Pro 9 and Laptop 5 are the top money makers so they are getting most of the sales focus.
As far as the rest of the Product line, the Go, Laptop Go, and Studio lines I feel do have a bit more like left in their product lines.
The biggest mystery if of course why Microsoft keeps pushing ARM. They sell terribly. If they saw any kind of sales increase with the Pro 9 5G, it was likely accidental orders from people thinking it was an Intel Model. But given Microsoft going all in on Ai, that seems justification enough to keep ARM going.
From the engineers we talk with, they still believe it’s the future either as potentially a higher performance option in the long run, or a more power efficient option even now or just as importantly an alternative to Intel, or likely a combination of all those things.
Two other data points to this. One is that they told us the Pro 9 5g outsold in the first six months, the entirety of production of the Pro X and that it continues to sell well relatively speaking (about 30% of the overall Pro sales).
Second and something that often gets overlooked is that MS has “gone all in” so to speak with their backend 365 infrastructure with already about 30% running on MS own custom ARM based designs.
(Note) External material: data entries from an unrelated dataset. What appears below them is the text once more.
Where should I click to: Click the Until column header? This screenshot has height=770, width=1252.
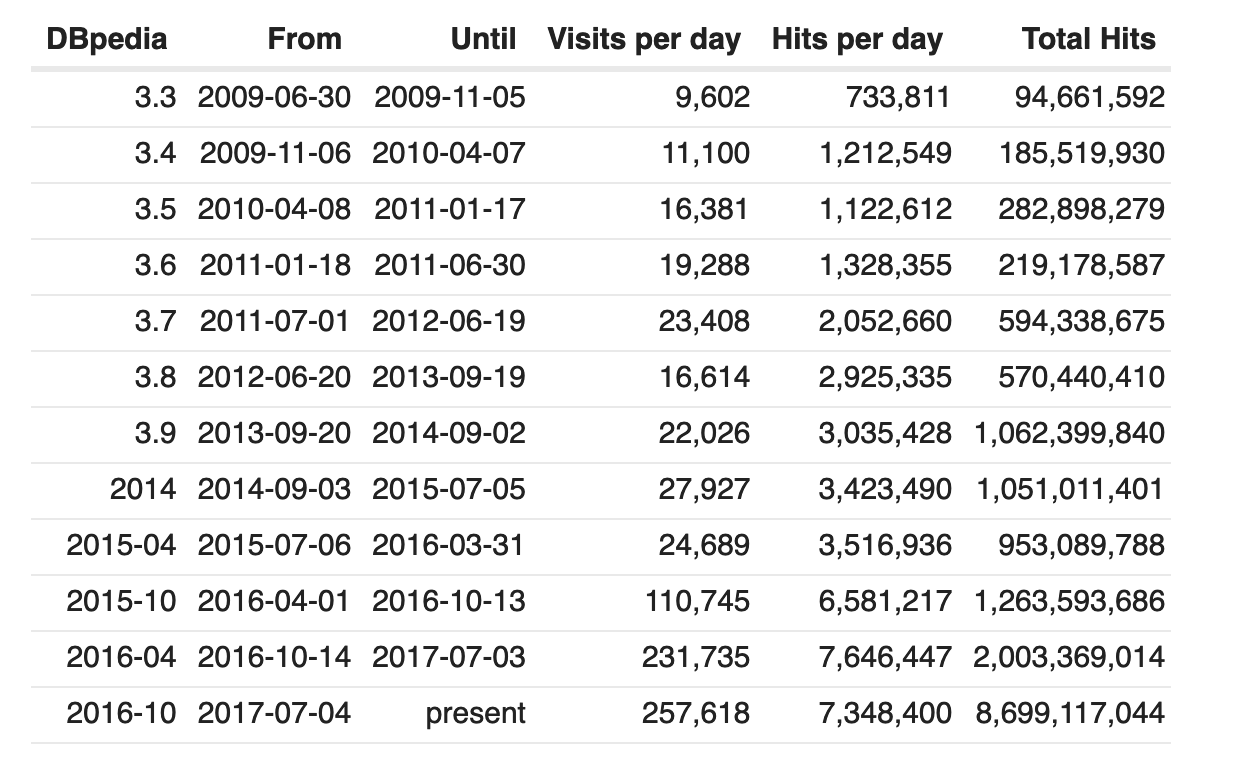[x=483, y=39]

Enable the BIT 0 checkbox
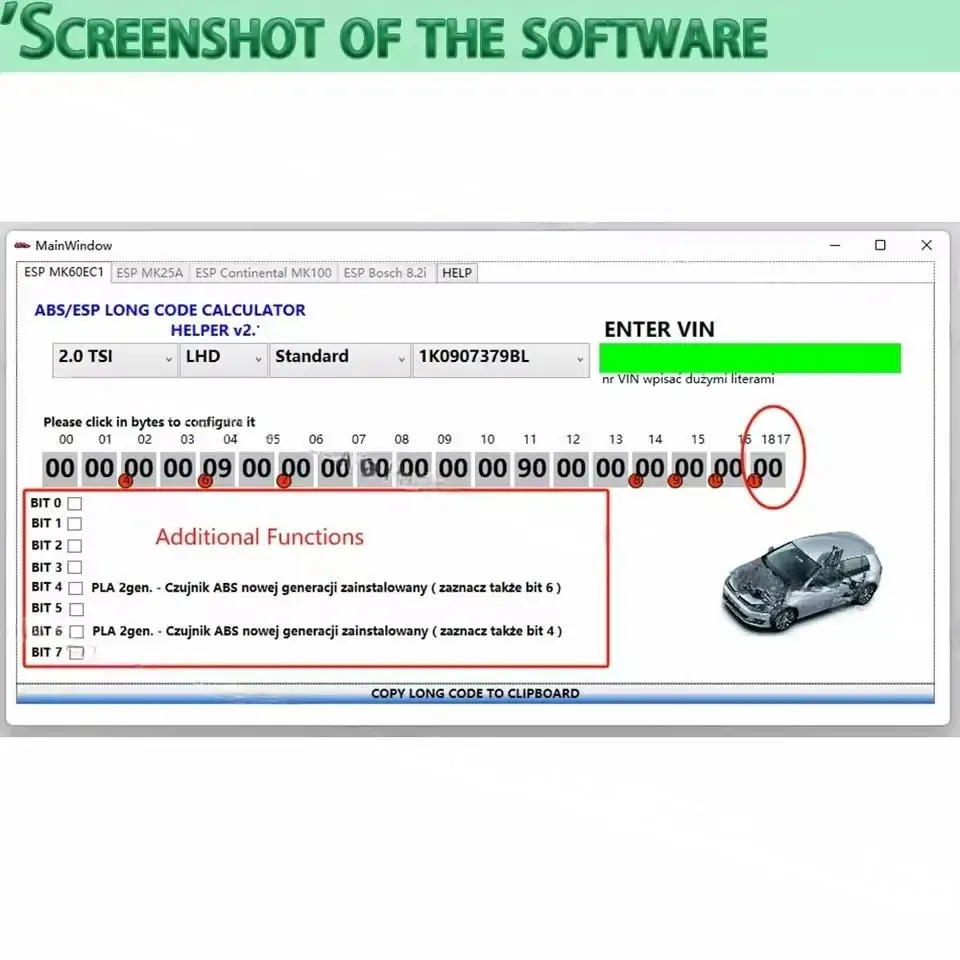pyautogui.click(x=76, y=503)
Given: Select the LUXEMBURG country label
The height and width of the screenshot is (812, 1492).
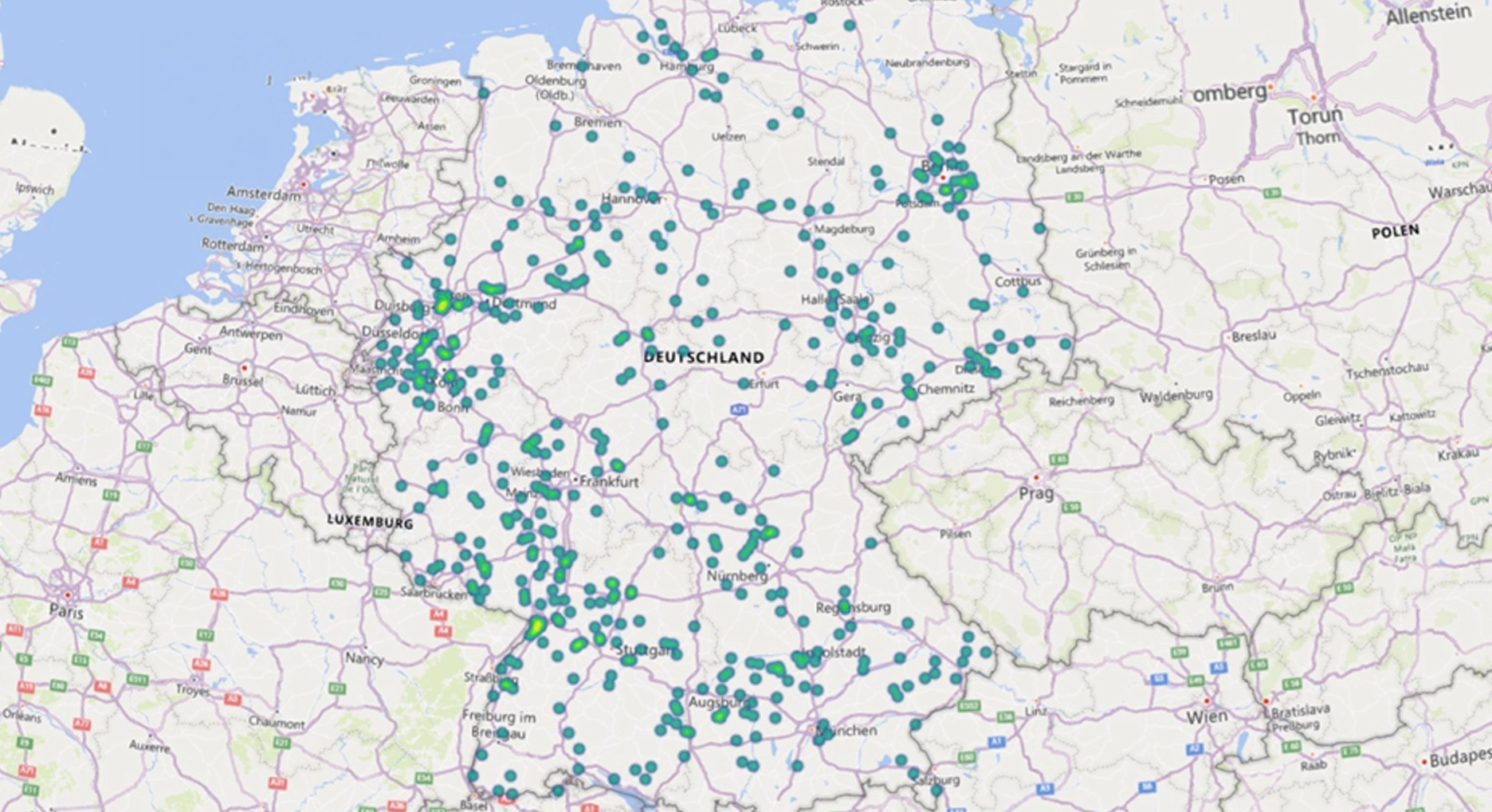Looking at the screenshot, I should click(x=371, y=522).
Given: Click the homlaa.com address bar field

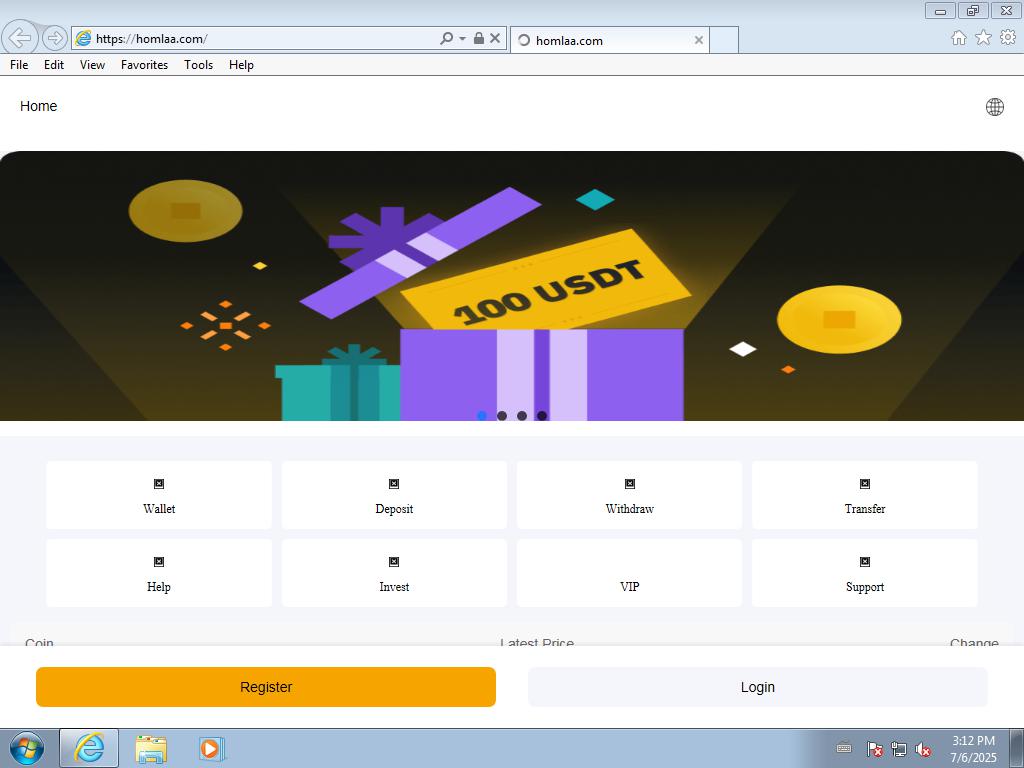Looking at the screenshot, I should tap(260, 39).
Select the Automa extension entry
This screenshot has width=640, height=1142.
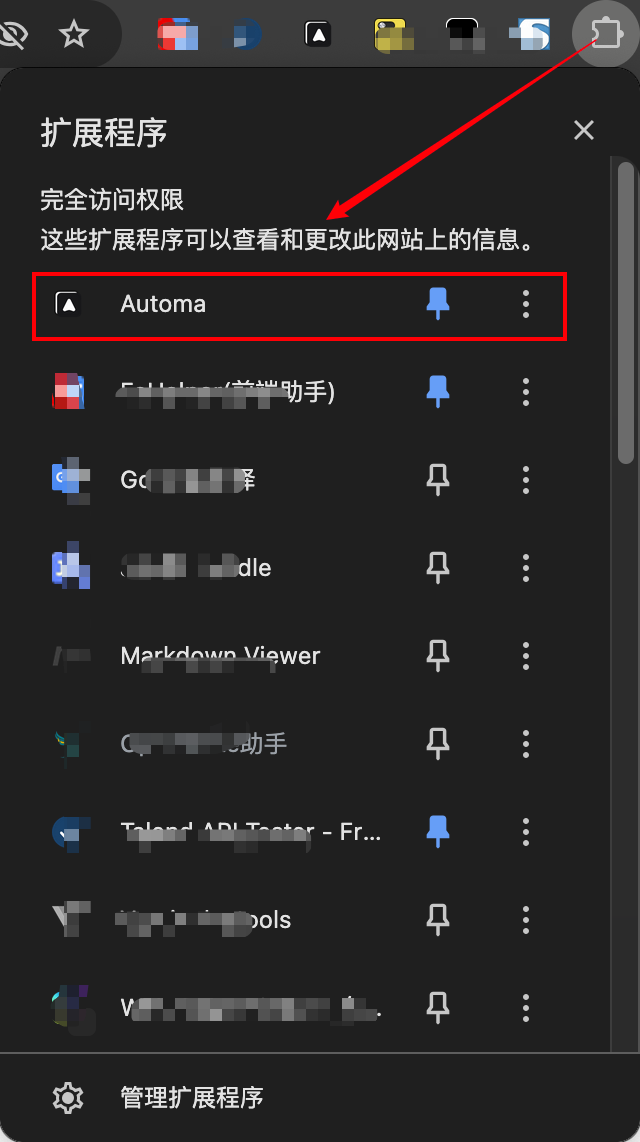[163, 304]
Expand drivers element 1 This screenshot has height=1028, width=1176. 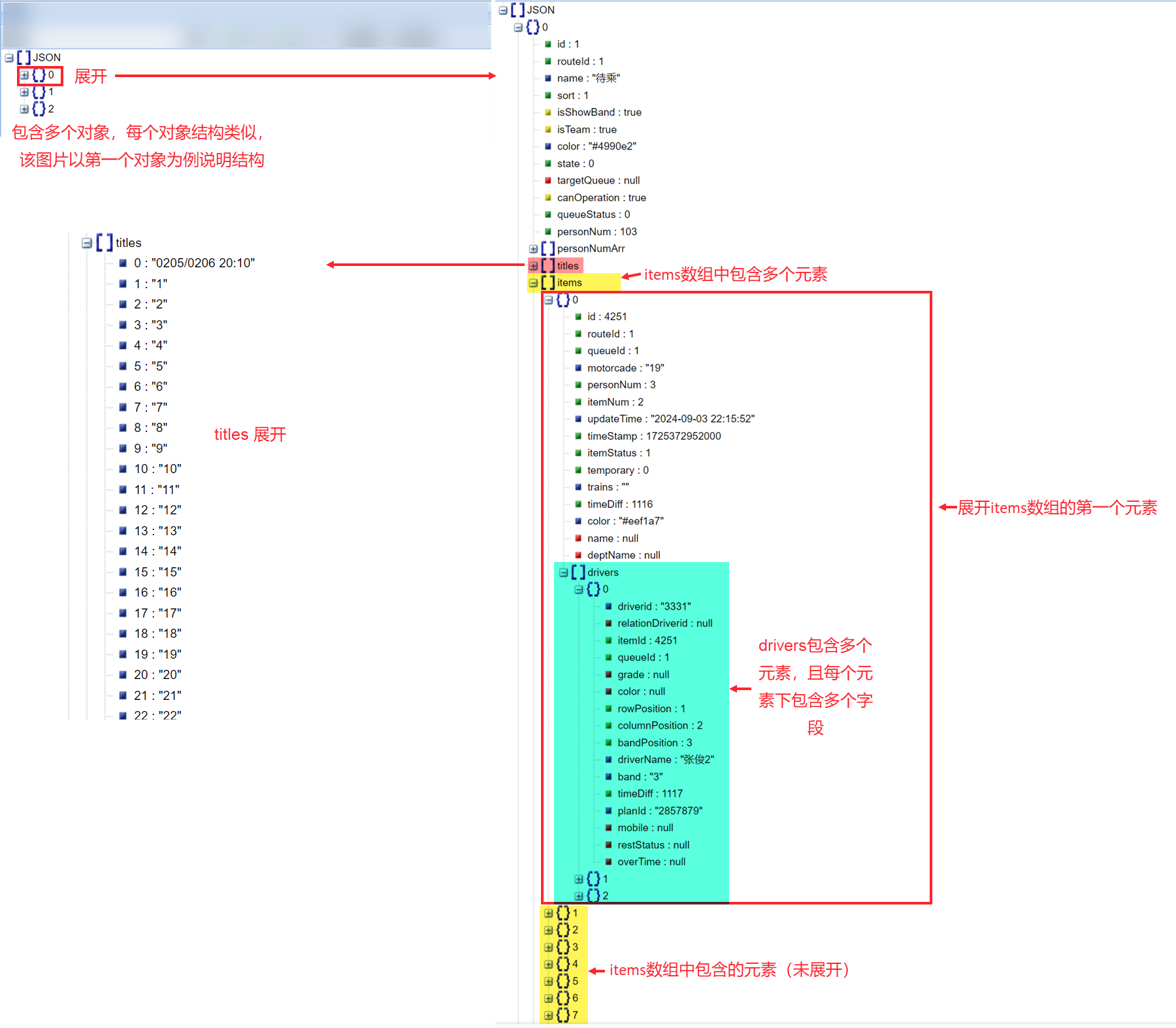(x=578, y=879)
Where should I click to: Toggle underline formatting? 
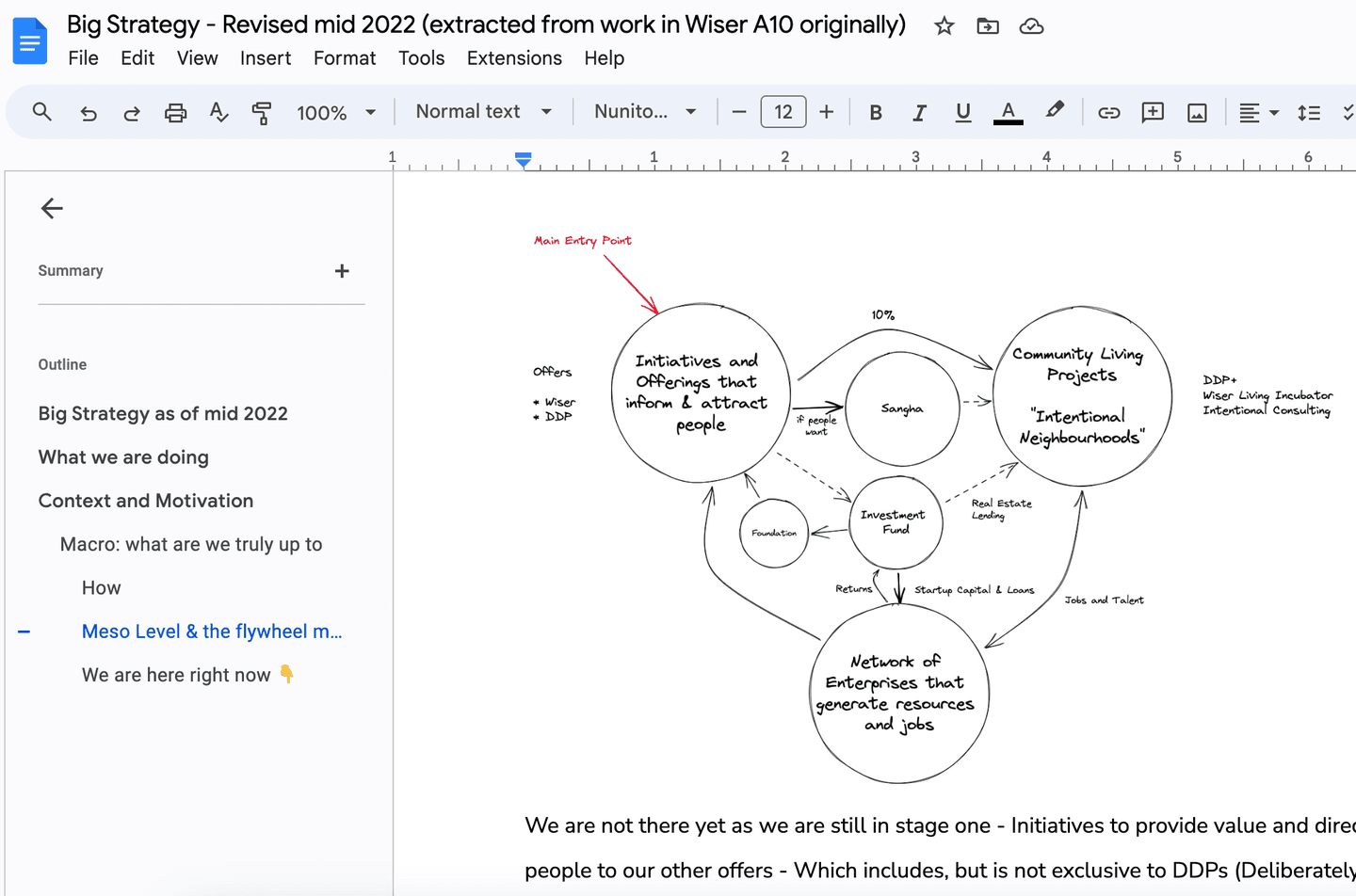click(962, 111)
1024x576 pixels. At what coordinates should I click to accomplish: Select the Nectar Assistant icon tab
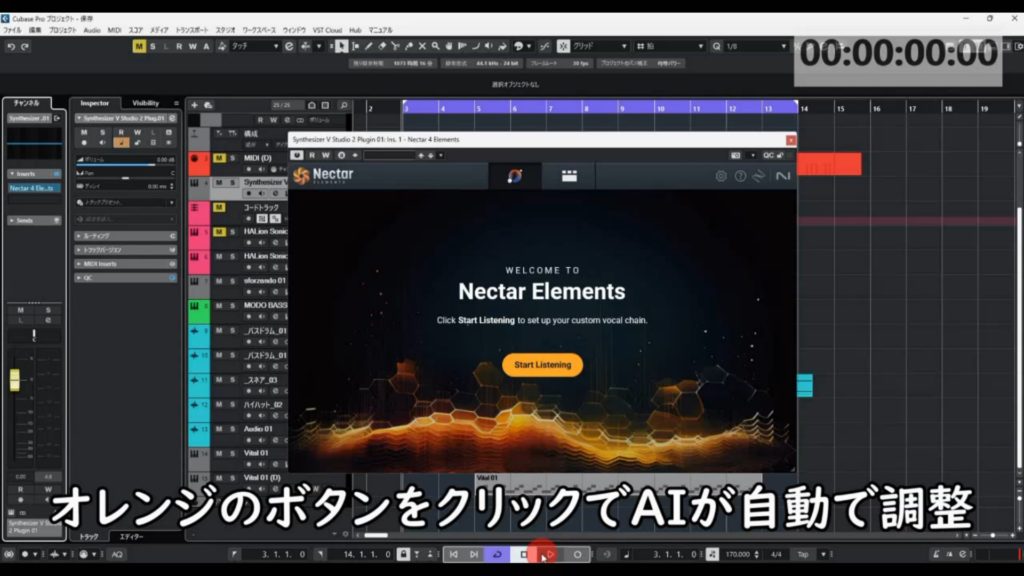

And the anticipation is that will only increase as the custom designs are significantly more energy efficient which among other things, helps with MS “green” goals
I tend to ignore Rubino for multiple reasons, but from my understanding work on these backend ARM designs started shortly after Facebook started building theirs and it’s my understanding that there is ongoing debate within MS when/if to bring them to the consumer side.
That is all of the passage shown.